Is it possible to retrieve a 'time span' from a MongoDB query, using the timestamp within an ObjectId?

We have a basic enquiry management tool that we're using to track some website enquiries in our administration suite, and we're using the ObjectId of each document in our enquiries collection to sort the enquiries by the date they were added.
{
"_id" : ObjectId("53a007db144ff47be1000003"),
"comments" : "This is a test enquiry. Please ignore. We'll delete it shortly.",
"customer" : {
"name" : "Test Enquiry",
"email" : "test#test.com",
"telephone" : "07890123456",
"mobile" : "07890123456",
"quote" : false,
"valuation" : false
},
"site" : [],
"test" : true,
"updates" : [
{
"_id" : ObjectId("53a007db144ff47be1000001"),
"status" : "New",
"status_id" : ObjectId("537de7c3a5e6e668ffc2335c"),
"status_index" : 100,
"substatus" : "New Web Enquiry",
"substatus_id" : ObjectId("5396bb9fa5e6e668ffc23388"),
"notes" : "New enquiry received from website.",
},
{
"_id" : ObjectId("53a80c977d299cfe91bacf81"),
"status" : "New",
"status_id" : ObjectId("537de7c3a5e6e668ffc2335c"),
"status_index" : 100,
"substatus" : "Attempted Contact",
"substatus_id" : ObjectId("53a80e06a5e6e668ffc2339e"),
"notes" : "In this test, we pretend that we've not managed to get hold of the customer on the first attempt.",
},
{
"_id" : ObjectId("53a80e539b966b8da5c40c36"),
"status" : "Approved",
"status_id" : ObjectId("52e77a49d85e95f00ebf6c72"),
"status_index" : 200,
"substatus" : "Enquiry Confirmed",
"substatus_id" : ObjectId("53901f1ba5e6e668ffc23372"),
"notes" : "In this test, we pretend that we've got hold of the customer after failing to contact them on the first attempt.",
}
]
}
Within each enquiry is an updates array of objects which also have an ObjectId as their main identity field. We're using an $unwind and $group aggregation to pull the first and latest updates, as well as the count of updates, making sure we only take enquiries where there have been more than one update (as one is automatically inserted when the enquiry is made):
db.enquiries.aggregate([
{
$match: {
"test": true
}
},
{
$unwind: "$updates"
},
{
$group: {
"_id": "$_id",
"latest_update_id": {
$last: "$updates._id"
},
"first_update_id": {
$first: "$updates._id"
},
"update_count": {
$sum: 1
}
}
},
{
$match: {
"update_count": {
$gt: 1
}
}
}
])

• • •

■ **Job A**
In the MongoDB question, list every field name inside the "customer" object of the sample enquiry document.
■ **Job B**
According to the MongoDB question, what is automatically inserted when an enquiry is made?
■ **Job C**
From the MongoDB question, extract the passage that begins at the words "We have a basic" and stops after "they were added.".

■ **Collected data**
• • •

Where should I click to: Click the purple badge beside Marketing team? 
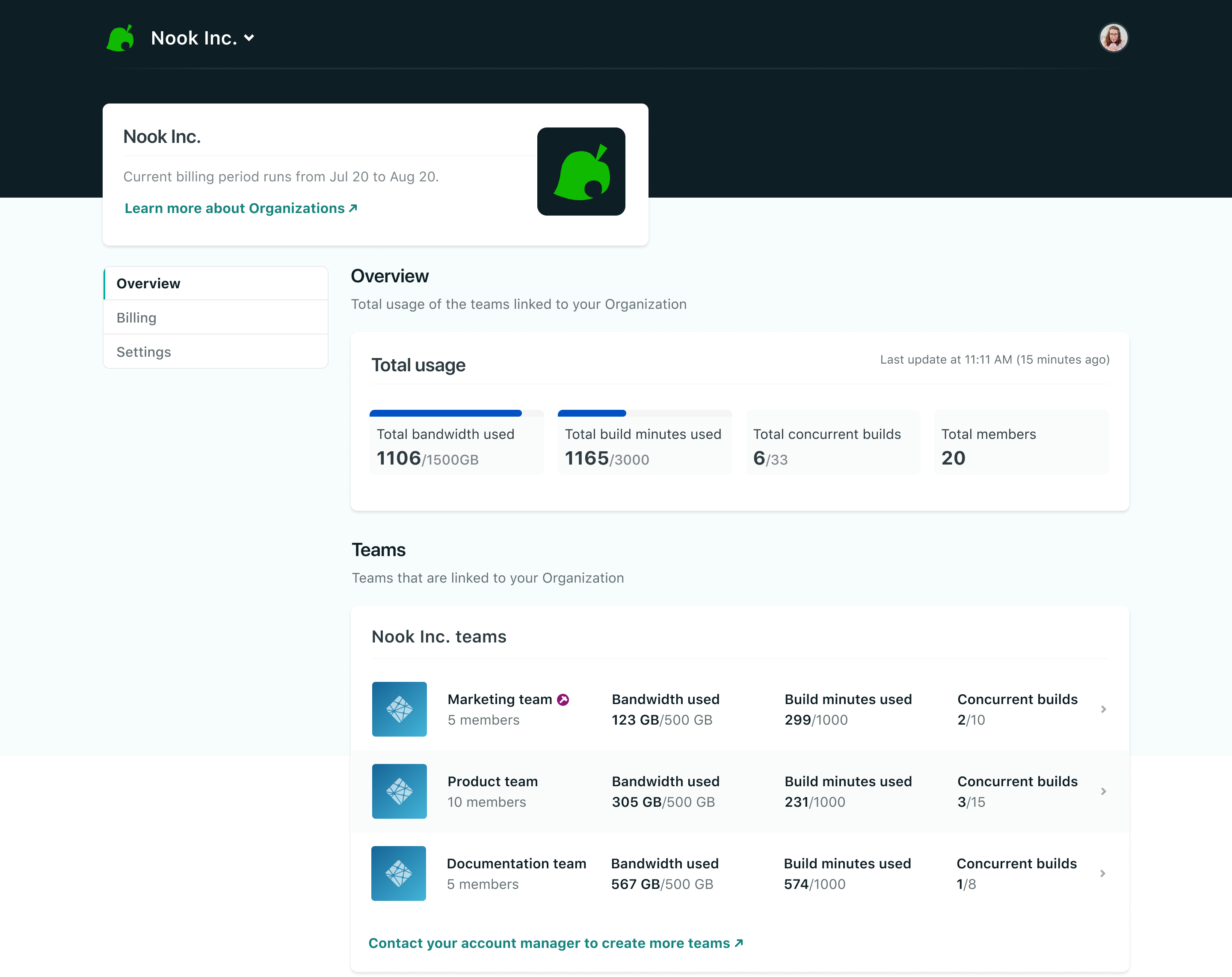563,700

• • •

■ **Written response A**
name, email, telephone, mobile, quote, valuation

■ **Written response B**
One update is inserted automatically.

■ **Written response C**
We have a basic enquiry management tool that we're using to track some website enquiries in our administration suite, and we're using the ObjectId of each document in our enquiries collection to sort the enquiries by the date they were added.